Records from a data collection
__________
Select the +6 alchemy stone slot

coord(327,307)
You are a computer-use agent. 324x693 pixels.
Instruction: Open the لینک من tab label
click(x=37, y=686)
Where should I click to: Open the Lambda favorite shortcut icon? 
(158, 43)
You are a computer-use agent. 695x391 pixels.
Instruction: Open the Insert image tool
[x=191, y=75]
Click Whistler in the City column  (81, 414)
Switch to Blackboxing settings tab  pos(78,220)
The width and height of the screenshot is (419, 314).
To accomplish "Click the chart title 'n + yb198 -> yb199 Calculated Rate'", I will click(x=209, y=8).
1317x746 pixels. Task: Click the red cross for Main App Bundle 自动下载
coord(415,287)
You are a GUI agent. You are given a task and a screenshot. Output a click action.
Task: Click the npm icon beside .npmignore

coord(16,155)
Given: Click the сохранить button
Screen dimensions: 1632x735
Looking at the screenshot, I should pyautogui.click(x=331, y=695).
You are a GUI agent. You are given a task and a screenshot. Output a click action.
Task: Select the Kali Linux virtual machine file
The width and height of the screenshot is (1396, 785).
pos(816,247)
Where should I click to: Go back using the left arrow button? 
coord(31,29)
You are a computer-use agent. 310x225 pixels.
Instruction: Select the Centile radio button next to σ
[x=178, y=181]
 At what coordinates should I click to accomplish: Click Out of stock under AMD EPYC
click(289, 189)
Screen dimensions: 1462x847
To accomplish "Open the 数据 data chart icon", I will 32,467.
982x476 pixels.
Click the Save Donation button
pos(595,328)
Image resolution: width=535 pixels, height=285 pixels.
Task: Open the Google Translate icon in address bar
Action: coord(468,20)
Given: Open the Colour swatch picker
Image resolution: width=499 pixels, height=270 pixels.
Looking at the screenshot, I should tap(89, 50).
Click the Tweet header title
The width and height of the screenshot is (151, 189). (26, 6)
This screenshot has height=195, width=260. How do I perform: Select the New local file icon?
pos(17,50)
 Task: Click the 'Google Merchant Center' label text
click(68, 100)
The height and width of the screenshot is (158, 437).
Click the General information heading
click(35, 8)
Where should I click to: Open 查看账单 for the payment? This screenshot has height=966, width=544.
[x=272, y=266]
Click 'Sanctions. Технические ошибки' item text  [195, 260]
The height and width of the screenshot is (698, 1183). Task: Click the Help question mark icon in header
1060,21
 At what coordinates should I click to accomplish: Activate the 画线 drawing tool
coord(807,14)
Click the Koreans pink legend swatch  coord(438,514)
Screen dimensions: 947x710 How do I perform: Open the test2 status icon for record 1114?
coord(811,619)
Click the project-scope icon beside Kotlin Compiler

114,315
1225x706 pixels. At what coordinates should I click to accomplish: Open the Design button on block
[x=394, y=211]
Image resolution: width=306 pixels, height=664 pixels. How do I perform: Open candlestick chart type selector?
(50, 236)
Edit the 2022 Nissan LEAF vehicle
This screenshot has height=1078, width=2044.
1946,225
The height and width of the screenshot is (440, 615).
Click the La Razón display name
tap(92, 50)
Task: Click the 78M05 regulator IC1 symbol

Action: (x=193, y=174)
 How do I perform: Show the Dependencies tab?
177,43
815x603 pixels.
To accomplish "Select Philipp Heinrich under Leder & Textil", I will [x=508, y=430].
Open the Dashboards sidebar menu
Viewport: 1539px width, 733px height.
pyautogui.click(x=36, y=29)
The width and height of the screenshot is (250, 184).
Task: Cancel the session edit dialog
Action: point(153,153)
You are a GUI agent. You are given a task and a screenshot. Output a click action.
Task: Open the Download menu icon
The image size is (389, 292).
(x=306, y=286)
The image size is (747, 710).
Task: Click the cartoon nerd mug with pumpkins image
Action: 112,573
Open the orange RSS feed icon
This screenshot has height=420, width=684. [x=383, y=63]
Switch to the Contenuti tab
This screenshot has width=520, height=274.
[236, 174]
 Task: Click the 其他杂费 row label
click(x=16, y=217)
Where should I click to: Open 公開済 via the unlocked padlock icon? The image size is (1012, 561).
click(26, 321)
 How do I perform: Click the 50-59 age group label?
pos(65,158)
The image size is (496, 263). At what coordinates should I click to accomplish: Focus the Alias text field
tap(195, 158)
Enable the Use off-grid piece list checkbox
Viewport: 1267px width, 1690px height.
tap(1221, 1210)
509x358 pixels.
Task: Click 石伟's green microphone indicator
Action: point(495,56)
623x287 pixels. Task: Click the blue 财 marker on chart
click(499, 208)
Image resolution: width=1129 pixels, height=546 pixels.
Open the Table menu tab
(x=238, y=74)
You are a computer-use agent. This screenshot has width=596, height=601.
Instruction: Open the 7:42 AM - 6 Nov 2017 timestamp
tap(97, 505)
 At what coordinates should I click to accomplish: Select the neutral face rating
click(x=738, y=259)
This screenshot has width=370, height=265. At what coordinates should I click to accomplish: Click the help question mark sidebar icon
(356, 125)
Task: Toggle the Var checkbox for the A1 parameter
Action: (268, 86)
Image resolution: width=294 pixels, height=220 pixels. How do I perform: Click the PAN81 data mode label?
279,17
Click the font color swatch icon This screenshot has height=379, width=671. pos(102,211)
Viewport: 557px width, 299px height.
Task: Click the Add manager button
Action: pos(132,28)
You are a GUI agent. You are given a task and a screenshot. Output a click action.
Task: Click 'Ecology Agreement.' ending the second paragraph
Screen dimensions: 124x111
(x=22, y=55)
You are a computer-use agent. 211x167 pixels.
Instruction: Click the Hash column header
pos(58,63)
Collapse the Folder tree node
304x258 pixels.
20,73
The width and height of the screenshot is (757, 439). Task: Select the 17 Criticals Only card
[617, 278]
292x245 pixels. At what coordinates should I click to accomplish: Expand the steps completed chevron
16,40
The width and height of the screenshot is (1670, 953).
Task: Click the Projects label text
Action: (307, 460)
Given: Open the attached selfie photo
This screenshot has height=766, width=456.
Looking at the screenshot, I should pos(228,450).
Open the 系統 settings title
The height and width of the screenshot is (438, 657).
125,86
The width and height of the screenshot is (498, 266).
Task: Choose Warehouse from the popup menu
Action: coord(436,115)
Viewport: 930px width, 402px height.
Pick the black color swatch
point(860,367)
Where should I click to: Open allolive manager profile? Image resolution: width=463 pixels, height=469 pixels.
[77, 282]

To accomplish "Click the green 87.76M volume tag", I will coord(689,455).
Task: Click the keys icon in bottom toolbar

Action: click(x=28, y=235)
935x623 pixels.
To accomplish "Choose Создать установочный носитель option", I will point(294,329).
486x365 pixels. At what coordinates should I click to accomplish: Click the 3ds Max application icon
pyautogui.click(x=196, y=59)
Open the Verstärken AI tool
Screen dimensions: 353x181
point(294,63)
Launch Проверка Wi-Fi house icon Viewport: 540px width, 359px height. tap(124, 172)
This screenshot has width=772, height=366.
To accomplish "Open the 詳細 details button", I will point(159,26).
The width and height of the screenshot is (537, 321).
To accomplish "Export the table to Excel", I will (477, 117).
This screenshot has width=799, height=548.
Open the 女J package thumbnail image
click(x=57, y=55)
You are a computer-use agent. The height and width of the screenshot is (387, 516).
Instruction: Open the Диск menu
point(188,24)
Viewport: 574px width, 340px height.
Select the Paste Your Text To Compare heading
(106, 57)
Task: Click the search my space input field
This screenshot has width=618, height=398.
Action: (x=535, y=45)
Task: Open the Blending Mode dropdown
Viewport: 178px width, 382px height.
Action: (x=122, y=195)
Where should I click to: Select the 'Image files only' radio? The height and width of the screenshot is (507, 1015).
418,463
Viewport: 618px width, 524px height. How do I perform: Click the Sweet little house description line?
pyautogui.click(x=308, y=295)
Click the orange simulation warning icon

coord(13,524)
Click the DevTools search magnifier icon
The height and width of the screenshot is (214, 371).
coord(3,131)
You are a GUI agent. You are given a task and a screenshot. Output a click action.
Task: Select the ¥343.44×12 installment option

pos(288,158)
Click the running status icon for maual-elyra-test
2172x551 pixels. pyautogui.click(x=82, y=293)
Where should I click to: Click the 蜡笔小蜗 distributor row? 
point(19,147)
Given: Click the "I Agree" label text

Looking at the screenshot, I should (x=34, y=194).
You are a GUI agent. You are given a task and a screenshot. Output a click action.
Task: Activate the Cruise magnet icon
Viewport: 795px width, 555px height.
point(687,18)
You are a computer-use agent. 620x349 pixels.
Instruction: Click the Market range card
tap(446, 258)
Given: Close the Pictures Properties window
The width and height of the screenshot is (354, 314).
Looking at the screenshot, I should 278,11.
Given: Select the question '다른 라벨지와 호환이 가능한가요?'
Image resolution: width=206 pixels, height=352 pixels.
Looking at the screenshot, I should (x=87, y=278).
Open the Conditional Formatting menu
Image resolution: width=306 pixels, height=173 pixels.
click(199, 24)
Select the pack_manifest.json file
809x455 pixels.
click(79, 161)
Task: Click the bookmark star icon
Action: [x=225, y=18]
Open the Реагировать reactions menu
__________
# WHAT NEEDS TO BE DONE:
From the line holding "You are a computer-use agent. 620x349 pixels." through the final line of the data above, copy every line exactly as written. Include nothing else.

# REPLY:
You are a computer-use agent. 620x349 pixels.
Instruction: Click the Market range card
tap(446, 258)
Given: Close the Pictures Properties window
The width and height of the screenshot is (354, 314).
Looking at the screenshot, I should 278,11.
Given: Select the question '다른 라벨지와 호환이 가능한가요?'
Image resolution: width=206 pixels, height=352 pixels.
Looking at the screenshot, I should (x=87, y=278).
Open the Conditional Formatting menu
Image resolution: width=306 pixels, height=173 pixels.
click(199, 24)
Select the pack_manifest.json file
809x455 pixels.
click(79, 161)
Task: Click the bookmark star icon
Action: [x=225, y=18]
Open the Реагировать reactions menu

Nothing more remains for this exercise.